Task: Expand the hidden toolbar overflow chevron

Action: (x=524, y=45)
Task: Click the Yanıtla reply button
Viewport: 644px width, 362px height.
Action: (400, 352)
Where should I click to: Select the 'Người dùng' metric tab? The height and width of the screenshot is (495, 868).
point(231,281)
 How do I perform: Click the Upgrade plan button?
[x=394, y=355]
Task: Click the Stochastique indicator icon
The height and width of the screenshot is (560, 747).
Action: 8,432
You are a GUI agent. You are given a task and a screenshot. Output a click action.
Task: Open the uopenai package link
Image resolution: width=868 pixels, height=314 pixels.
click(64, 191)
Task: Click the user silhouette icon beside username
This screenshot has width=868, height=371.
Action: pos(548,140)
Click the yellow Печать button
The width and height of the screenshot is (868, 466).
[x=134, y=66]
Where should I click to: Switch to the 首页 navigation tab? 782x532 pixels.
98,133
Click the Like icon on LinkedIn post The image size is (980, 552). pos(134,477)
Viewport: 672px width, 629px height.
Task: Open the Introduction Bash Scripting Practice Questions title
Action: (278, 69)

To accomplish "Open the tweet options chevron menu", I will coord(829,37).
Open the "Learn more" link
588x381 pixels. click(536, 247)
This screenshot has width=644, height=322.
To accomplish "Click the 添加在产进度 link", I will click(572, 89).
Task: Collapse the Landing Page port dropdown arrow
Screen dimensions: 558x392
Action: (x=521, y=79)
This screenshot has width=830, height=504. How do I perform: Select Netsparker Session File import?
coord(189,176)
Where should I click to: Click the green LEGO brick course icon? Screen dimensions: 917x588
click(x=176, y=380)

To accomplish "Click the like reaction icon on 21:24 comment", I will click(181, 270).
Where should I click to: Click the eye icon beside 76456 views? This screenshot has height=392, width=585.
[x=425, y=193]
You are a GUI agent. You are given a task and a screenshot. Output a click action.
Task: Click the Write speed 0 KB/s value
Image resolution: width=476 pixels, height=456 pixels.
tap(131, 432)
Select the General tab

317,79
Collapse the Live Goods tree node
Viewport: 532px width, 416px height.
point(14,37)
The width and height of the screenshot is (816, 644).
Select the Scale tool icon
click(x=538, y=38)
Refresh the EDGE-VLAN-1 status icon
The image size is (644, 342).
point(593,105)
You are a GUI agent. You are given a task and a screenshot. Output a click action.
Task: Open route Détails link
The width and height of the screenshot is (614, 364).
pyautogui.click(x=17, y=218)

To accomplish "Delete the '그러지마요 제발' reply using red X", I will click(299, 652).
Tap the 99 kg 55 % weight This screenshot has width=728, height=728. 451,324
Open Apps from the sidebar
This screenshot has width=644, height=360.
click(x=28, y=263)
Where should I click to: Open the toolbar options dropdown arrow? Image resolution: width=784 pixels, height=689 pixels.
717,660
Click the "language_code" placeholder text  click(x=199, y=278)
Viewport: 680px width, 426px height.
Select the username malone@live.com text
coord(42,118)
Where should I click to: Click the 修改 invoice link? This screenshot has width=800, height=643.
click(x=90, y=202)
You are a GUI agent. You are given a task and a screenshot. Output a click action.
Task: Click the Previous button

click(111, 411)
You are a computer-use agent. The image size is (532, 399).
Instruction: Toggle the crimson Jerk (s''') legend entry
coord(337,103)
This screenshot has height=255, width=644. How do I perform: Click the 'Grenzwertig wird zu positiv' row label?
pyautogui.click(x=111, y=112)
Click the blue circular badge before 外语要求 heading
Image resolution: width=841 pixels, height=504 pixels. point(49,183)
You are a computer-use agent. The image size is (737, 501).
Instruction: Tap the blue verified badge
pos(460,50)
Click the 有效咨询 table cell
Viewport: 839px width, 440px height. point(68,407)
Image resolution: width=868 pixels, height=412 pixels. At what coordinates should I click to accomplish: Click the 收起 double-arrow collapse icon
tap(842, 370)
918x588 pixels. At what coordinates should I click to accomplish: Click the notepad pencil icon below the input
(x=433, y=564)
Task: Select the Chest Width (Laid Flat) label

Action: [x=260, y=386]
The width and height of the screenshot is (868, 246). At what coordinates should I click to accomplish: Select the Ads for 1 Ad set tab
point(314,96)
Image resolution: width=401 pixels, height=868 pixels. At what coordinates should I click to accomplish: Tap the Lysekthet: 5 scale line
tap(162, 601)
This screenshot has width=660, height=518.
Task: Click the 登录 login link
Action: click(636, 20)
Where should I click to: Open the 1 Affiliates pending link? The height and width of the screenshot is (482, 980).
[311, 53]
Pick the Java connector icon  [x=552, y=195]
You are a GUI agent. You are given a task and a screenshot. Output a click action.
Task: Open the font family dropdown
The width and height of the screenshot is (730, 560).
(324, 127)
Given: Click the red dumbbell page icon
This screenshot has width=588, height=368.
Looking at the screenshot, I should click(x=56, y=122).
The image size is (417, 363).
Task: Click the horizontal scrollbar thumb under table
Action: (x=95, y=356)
────
*WHAT THE TASK ASKS*: Please output every record exactly as it appears.

*SOLUTION FOR THIS EXERCISE*:
Task: Expand the hidden toolbar overflow chevron

Action: (x=524, y=45)
Task: Click the Yanıtla reply button
Viewport: 644px width, 362px height.
Action: (400, 352)
Where should I click to: Select the 'Người dùng' metric tab? The height and width of the screenshot is (495, 868).
point(231,281)
 How do I perform: Click the Upgrade plan button?
[x=394, y=355]
Task: Click the Stochastique indicator icon
The height and width of the screenshot is (560, 747).
Action: 8,432
You are a GUI agent. You are given a task and a screenshot. Output a click action.
Task: Open the uopenai package link
Image resolution: width=868 pixels, height=314 pixels.
click(64, 191)
Task: Click the user silhouette icon beside username
This screenshot has width=868, height=371.
Action: pos(548,140)
Click the yellow Печать button
The width and height of the screenshot is (868, 466).
[x=134, y=66]
Where should I click to: Switch to the 首页 navigation tab? 782x532 pixels.
98,133
Click the Like icon on LinkedIn post The image size is (980, 552). pos(134,477)
Viewport: 672px width, 629px height.
Task: Open the Introduction Bash Scripting Practice Questions title
Action: (278, 69)

To accomplish "Open the tweet options chevron menu", I will coord(829,37).
Open the "Learn more" link
588x381 pixels. click(536, 247)
This screenshot has width=644, height=322.
To accomplish "Click the 添加在产进度 link", I will click(572, 89).
Task: Collapse the Landing Page port dropdown arrow
Screen dimensions: 558x392
Action: (x=521, y=79)
This screenshot has width=830, height=504. How do I perform: Select Netsparker Session File import?
coord(189,176)
Where should I click to: Click the green LEGO brick course icon? Screen dimensions: 917x588
click(x=176, y=380)

To accomplish "Click the like reaction icon on 21:24 comment", I will click(181, 270).
Where should I click to: Click the eye icon beside 76456 views? This screenshot has height=392, width=585.
[x=425, y=193]
You are a GUI agent. You are given a task and a screenshot. Output a click action.
Task: Click the Write speed 0 KB/s value
Image resolution: width=476 pixels, height=456 pixels.
tap(131, 432)
Select the General tab

317,79
Collapse the Live Goods tree node
Viewport: 532px width, 416px height.
point(14,37)
The width and height of the screenshot is (816, 644).
Select the Scale tool icon
click(x=538, y=38)
Refresh the EDGE-VLAN-1 status icon
The image size is (644, 342).
point(593,105)
You are a GUI agent. You are given a task and a screenshot. Output a click action.
Task: Open route Détails link
The width and height of the screenshot is (614, 364).
pyautogui.click(x=17, y=218)

To accomplish "Delete the '그러지마요 제발' reply using red X", I will click(299, 652).
Tap the 99 kg 55 % weight This screenshot has width=728, height=728. 451,324
Open Apps from the sidebar
This screenshot has width=644, height=360.
click(x=28, y=263)
Where should I click to: Open the toolbar options dropdown arrow? Image resolution: width=784 pixels, height=689 pixels.
717,660
Click the "language_code" placeholder text  click(x=199, y=278)
Viewport: 680px width, 426px height.
Select the username malone@live.com text
coord(42,118)
Where should I click to: Click the 修改 invoice link? This screenshot has width=800, height=643.
click(x=90, y=202)
You are a GUI agent. You are given a task and a screenshot. Output a click action.
Task: Click the Previous button

click(111, 411)
You are a computer-use agent. The image size is (532, 399).
Instruction: Toggle the crimson Jerk (s''') legend entry
coord(337,103)
This screenshot has height=255, width=644. How do I perform: Click the 'Grenzwertig wird zu positiv' row label?
pyautogui.click(x=111, y=112)
Click the blue circular badge before 外语要求 heading
Image resolution: width=841 pixels, height=504 pixels. point(49,183)
You are a computer-use agent. The image size is (737, 501).
Instruction: Tap the blue verified badge
pos(460,50)
Click the 有效咨询 table cell
Viewport: 839px width, 440px height. point(68,407)
Image resolution: width=868 pixels, height=412 pixels. At what coordinates should I click to accomplish: Click the 收起 double-arrow collapse icon
tap(842, 370)
918x588 pixels. At what coordinates should I click to accomplish: Click the notepad pencil icon below the input
(x=433, y=564)
Task: Select the Chest Width (Laid Flat) label

Action: [x=260, y=386]
The width and height of the screenshot is (868, 246). At what coordinates should I click to accomplish: Select the Ads for 1 Ad set tab
point(314,96)
Image resolution: width=401 pixels, height=868 pixels. At what coordinates should I click to accomplish: Tap the Lysekthet: 5 scale line
tap(162, 601)
This screenshot has width=660, height=518.
Task: Click the 登录 login link
Action: click(636, 20)
Where should I click to: Open the 1 Affiliates pending link? The height and width of the screenshot is (482, 980).
[311, 53]
Pick the Java connector icon  [x=552, y=195]
You are a GUI agent. You are given a task and a screenshot. Output a click action.
Task: Open the font family dropdown
The width and height of the screenshot is (730, 560).
(324, 127)
Given: Click the red dumbbell page icon
This screenshot has width=588, height=368.
Looking at the screenshot, I should click(x=56, y=122).
The image size is (417, 363).
Task: Click the horizontal scrollbar thumb under table
Action: (x=95, y=356)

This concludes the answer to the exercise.